# Forum Home Renovation Metalwork & Welding  Meat smoker conversion.

## PlatypusGardens

Mmmm well.... 
Been experimenting a bit with smoking meat in the BBQ which works ok, but given the location of it, on the patio, not very practical. 
We've had this little drum smoker sitting around for a long time now, never been used as messing around with charcoal etc just seems like too much work.
Plus these things don't work as advertised, apparently, and quite obviously when looking at them.
There's no vents of flues or anything.....  :Unsure:     
So the plan was to use the crab cooker BBQ to create the smoke with wood chips in a tray, a hood, some ducting, building a stand for the drum smoker, lead the smoke in to it.....   :Gaah:   
STOP 
Getting too complicated.  
So, started thinking of using the drum smoker as a standalone unit.....but not using coals.
Maybe a small gas burner underneath/inside.....?
Build a stand, gas bottle, hoses, burner.....  
Grr, still too much. 
What about electric?
A little hotplate to heat the chips? 
Something like this -> Kambrook KHP1B Portable Single Hotplate - Black at The Good Guys 
Yeah.....now we're getting somewhere.
Nice compact and simple.
Could have it sitting underneath the drum, maybe in its own box, just plug in and go. 
For cold smoking, set it to the side, add more ducting and let it do its thing.
No need to worry about gas or coals, just keep an eye on the chips.  
Thoughts?    :Smilie:

----------


## PlatypusGardens

Probably a good thing I just took our old stove to the scrapyard yesterday 
No doubt I'd be trying to pull an element out of that and convert it otherwise    :Rolleyes:

----------


## PlatypusGardens

So I went past the scrapyard and thought I'd have a stickybeak and see if there might be something I could use as a heatsource.

- - -

List of tasks:
**a)** Repeat everything in the meat smoker thread from "A little hotplate" down to "plug in and go.".
**b)** In the meat smoker thread, what was taken to the scrapyard the day before the second post?
**c)** Write the next part of the meat smoker forum thread, picking up after its final sentence.

Given information:
- - -

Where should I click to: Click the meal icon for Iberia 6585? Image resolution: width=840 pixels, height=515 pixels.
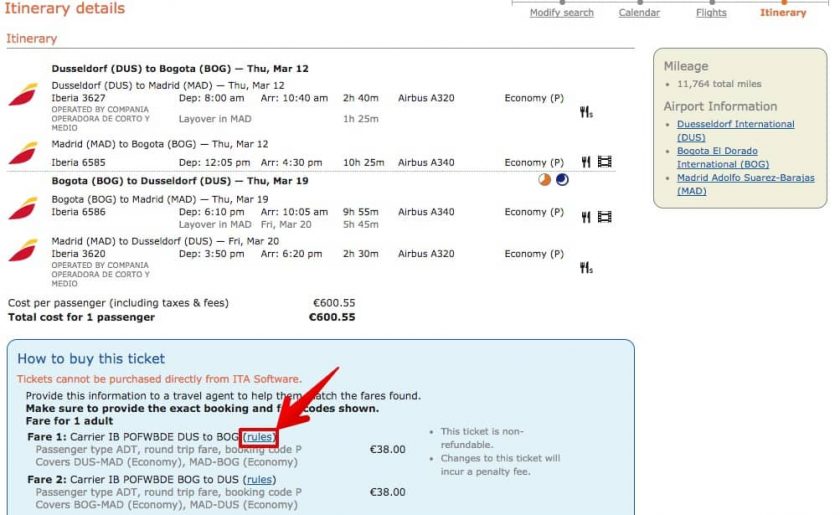pyautogui.click(x=586, y=162)
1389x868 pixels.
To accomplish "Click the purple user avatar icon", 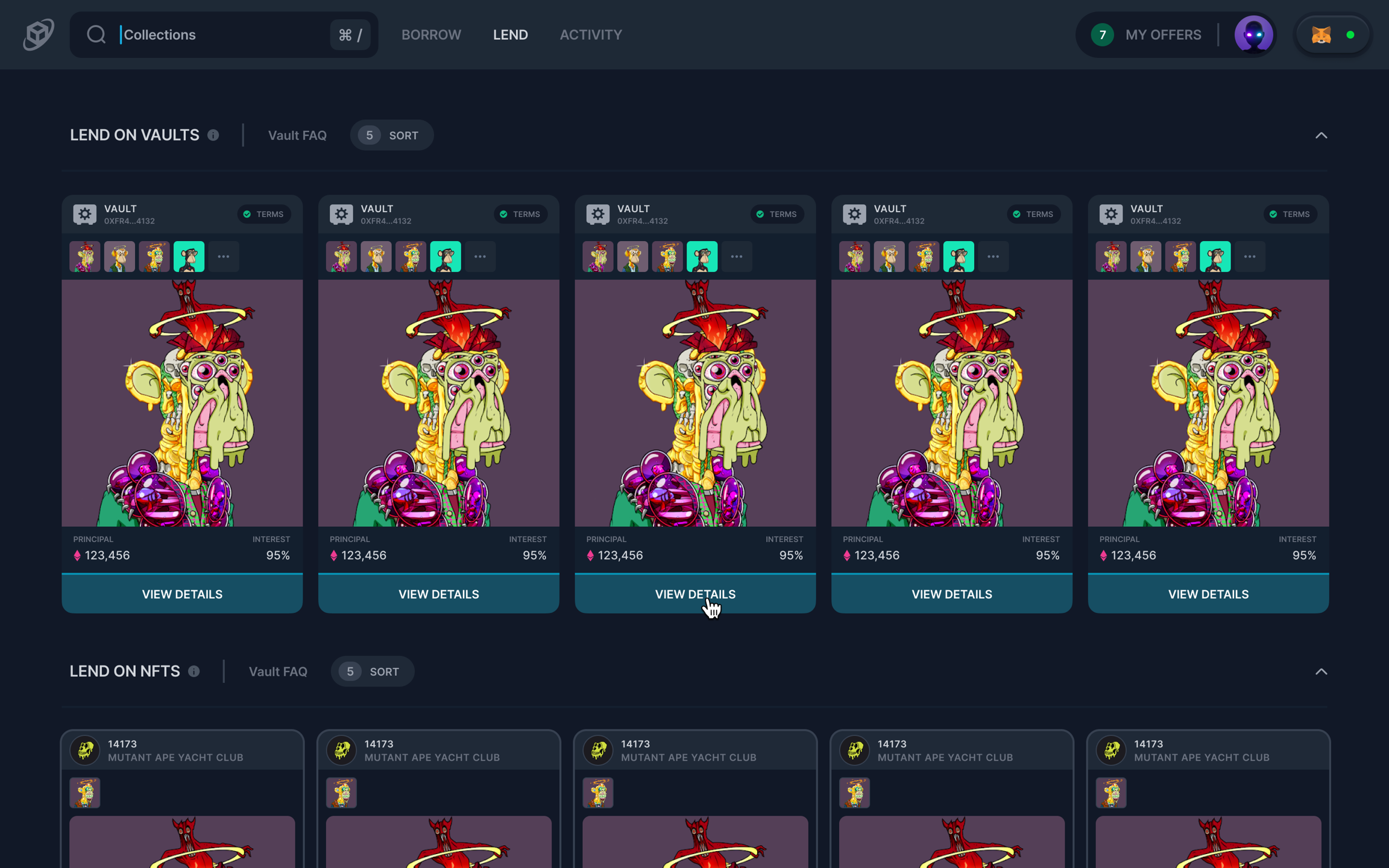I will (1253, 34).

- - -

Responses per task:
**a)**
A little hotplate to heat the chips? 
Something like this -> Kambrook KHP1B Portable Single Hotplate - Black at The Good Guys 
Yeah.....now we're getting somewhere.
Nice compact and simple.
Could have it sitting underneath the drum, maybe in its own box, just plug in and go.

**b)** The old stove.

**c)**
And spotted this water boiling urn     
At $14 it seems I got a pretty good deal!  :Shock:  Crown Industries | Commercial Catering Appliances | Hot Water Urns | Boiling Water Units | Coffee Makers | Hand Dryers | Rice Cookers | Soup & Food Kettles | Food Steamers | Hand Dryers | Soap Dispensers  
Now...reading the info on that page it says something about "boil dry protection" so maybe it won't be suitable for this unless I can bypass that function......somehow.....which might ruin the element....not sure.  :Unsure:  
Anyway I had a look at the wiring before testing it and the live cable had fallen off and made contact with the neutral.
Put some new connectors on and it fired up straight away! 
Mmmm anyway.
Will put that to the side for now until I find out if/how it's possible to run it without water.   
If nothing else it could be good for a small crab cooker hehe.
Although salt water might stuff it up.    :Smilie:

----------


## PlatypusGardens

A beer and some googling later, and it appears a lot of homebrewing guys use these things.
AAAAAAND they bypass the "boil dry" function. 
Some use the "concealed element" version, which would mean that the element isn't in contact with the water.... 
So that kinda tells me that the "boil dry" function is more a thermostat that switches off when the water is boiling.....?   :Unsure:

----------


## Cecile

> Thoughts?

  Yes.  Send it to Ted.   :Rofl:

----------


## PlatypusGardens

> Yes.  Send it to Ted.

    :Lolabove:

----------


## Bros

> Will put that to the side for now until I find out if/how it's possible to run it without water.

  They are designed not to run without water as the element needs water to keep it cool. They have an overtemperature trip built in.

----------


## PlatypusGardens

Yawn
 Fart    
Too late for reason.     
I felt like blowing stuff up so bypassed everything and hooked the power straight to the coil.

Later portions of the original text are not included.